**BRIEF A**. Please rewrite the passage of the film industry note between "Example 2: Today" and "know what is.", inclusive, replacing "compassion" with "kindness".
**BRIEF B**. Name everyone the film industry note credits with the recent films, plays and television productions that portray the African American man as successful.

---- EXCERPT TO READ

13/03/2013
VANITY NOTE # 18
WHY A FILM INDUSTRY
In my quest to sell my movie screenplays or at least get them produced, the one persistently recurring question has always been, “Why do you want to make this movie?” to which my reply has always been, “Because it is a story that needs to be told.” To me this answer seemed self explanatory but with benefit of hindsight I can see why I didn’t get much mileage, (I have not produced a single movie to date, rather I have been contracted as a staff writer on several television productions). Allow me to explain what I meant.
The average Westerner’s perception of Africa is a huge jungle with half naked savage hunter-gatherer natives still living on trees and in caves. Can you blame them when their only source of information about Africa while growing up was Tarzan! When the house of the snobbish neighbor who keeps to himself catches fire and while trying to salvage the little he can he is mistaken for a thief and beaten up, whom does he blame? The neighbours for being ‘neighbourly’ or himself for not being identifiable? Only we are responsible for the image we portray, not the other way round. If everyone talks smack about you, there is something amiss with you. Dismiss them as haters at your own peril.
Any company worth its salt has a good Public Relations (PR) department that is charged with projecting the right image of the company or at the very least a friendly one. In this regard, cinema is a country’s first line of PR.
Example 1: The most aped (pun intended) man in the world is the African American male. Coincidence; you be the judge. The leader of the free world is a black man (Barrack Obama). The biggest movie star in the world is a black man (Will Smith). The highest earning musician in the last five years is a black man (P. Diddy); all people in show business (politics is show business). Any wonder? While the African American of the eighties and nineties was viewed as a gang banging, dope selling, crack smocking no gooder, recent films, plays and television productions by the likes of Bill Cosby, Oprah Winfrey and Tyler Perry( For Better or For Worse and Good Deeds) portray him as a successful man with a beautiful house, family and running his own business. Who wouldn’t want to be him? Even the previously nefarious rappers have adopted a new take for their videos, the good life as depicted by the top of the range cars, designer wear and bling; gone are the guns and forties. The world’s perception of the African American has come a long way from the idiosyncrasies depicted in John Singleton’s, Ice Cube’s and Spike Lee movies all thanks to cinema.
Example 2: Today every man who shows a modicum of compassion is branded ‘a Mother Teresa’. Were it not for……… “A Beautiful Life’, the world would have little known about this all inspiring figure. My point; one film gave the entire world something to aspire to. If that is not absolute proof of the power of cinema then I don’t know what is.

--------
---- INFORMATION PROVIDED

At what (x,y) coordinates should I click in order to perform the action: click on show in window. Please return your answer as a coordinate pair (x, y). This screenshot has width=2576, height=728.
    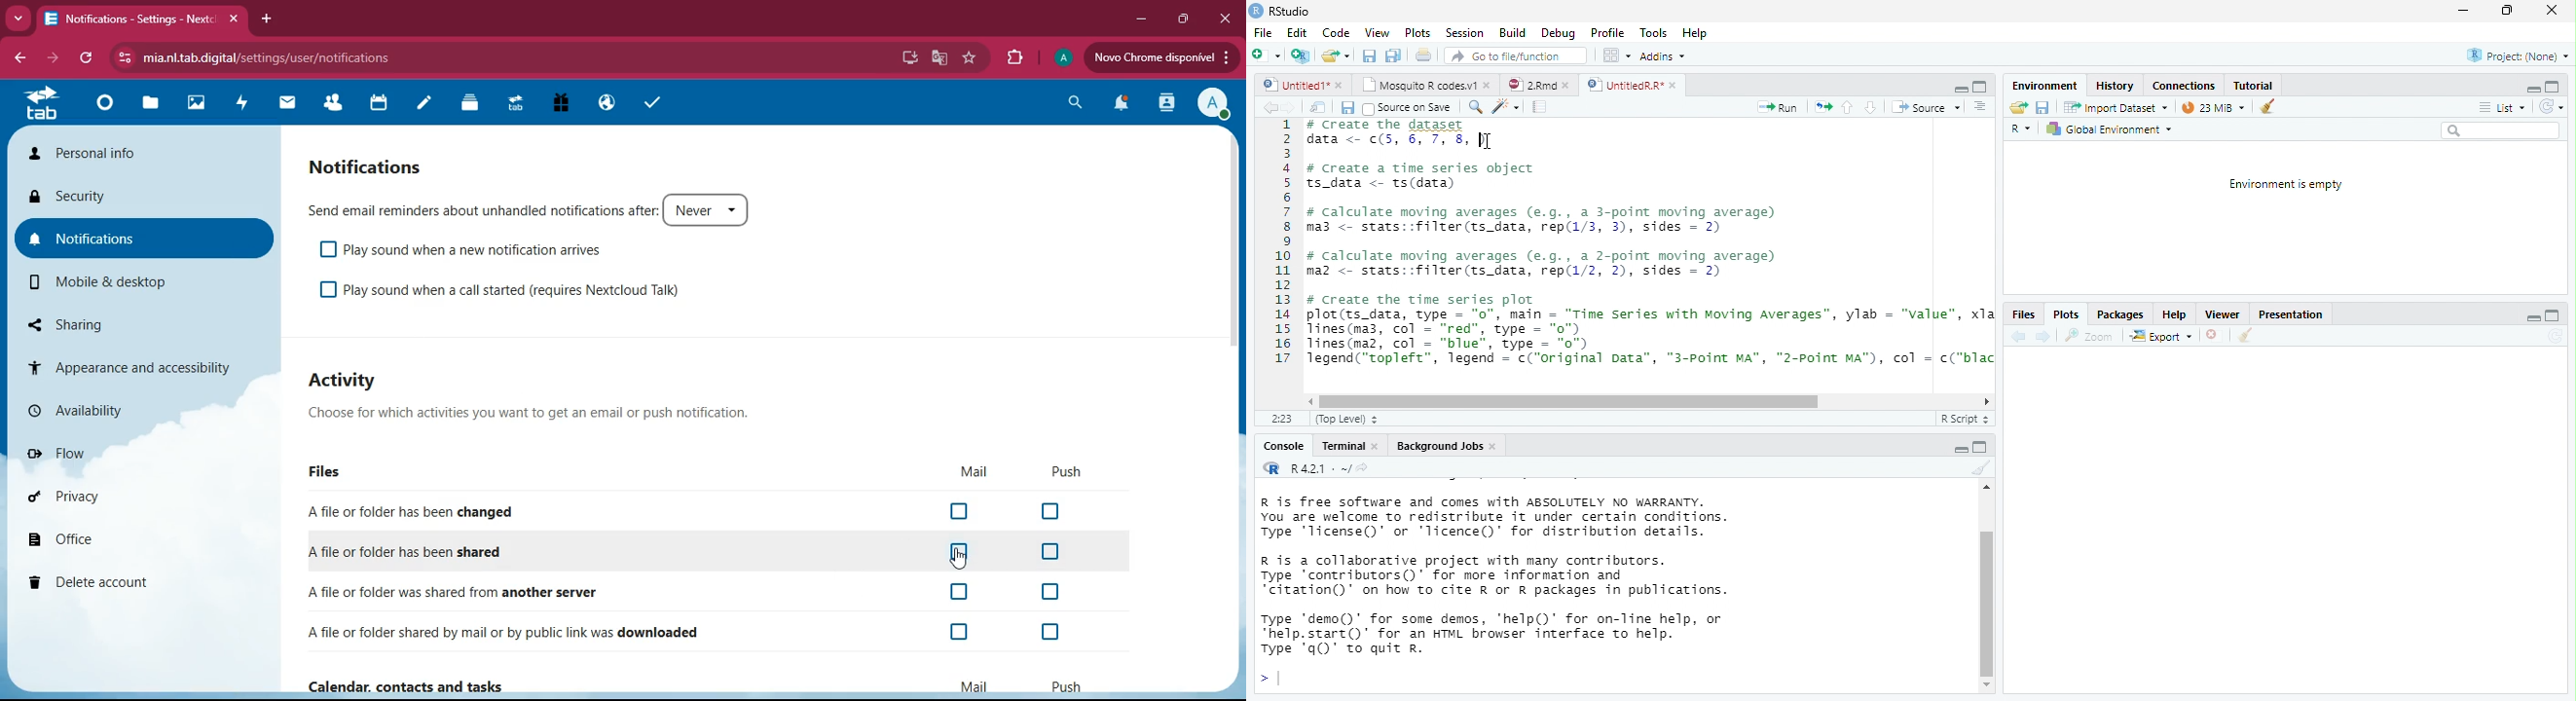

--------

**COMPLETE OUTPUT A**.
Example 2: Today every man who shows a modicum of kindness is branded ‘a Mother Teresa’. Were it not for……… “A Beautiful Life’, the world would have little known about this all inspiring figure. My point; one film gave the entire world something to aspire to. If that is not absolute proof of the power of cinema then I don’t know what is.

**COMPLETE OUTPUT B**. Bill Cosby, Oprah Winfrey, Tyler Perry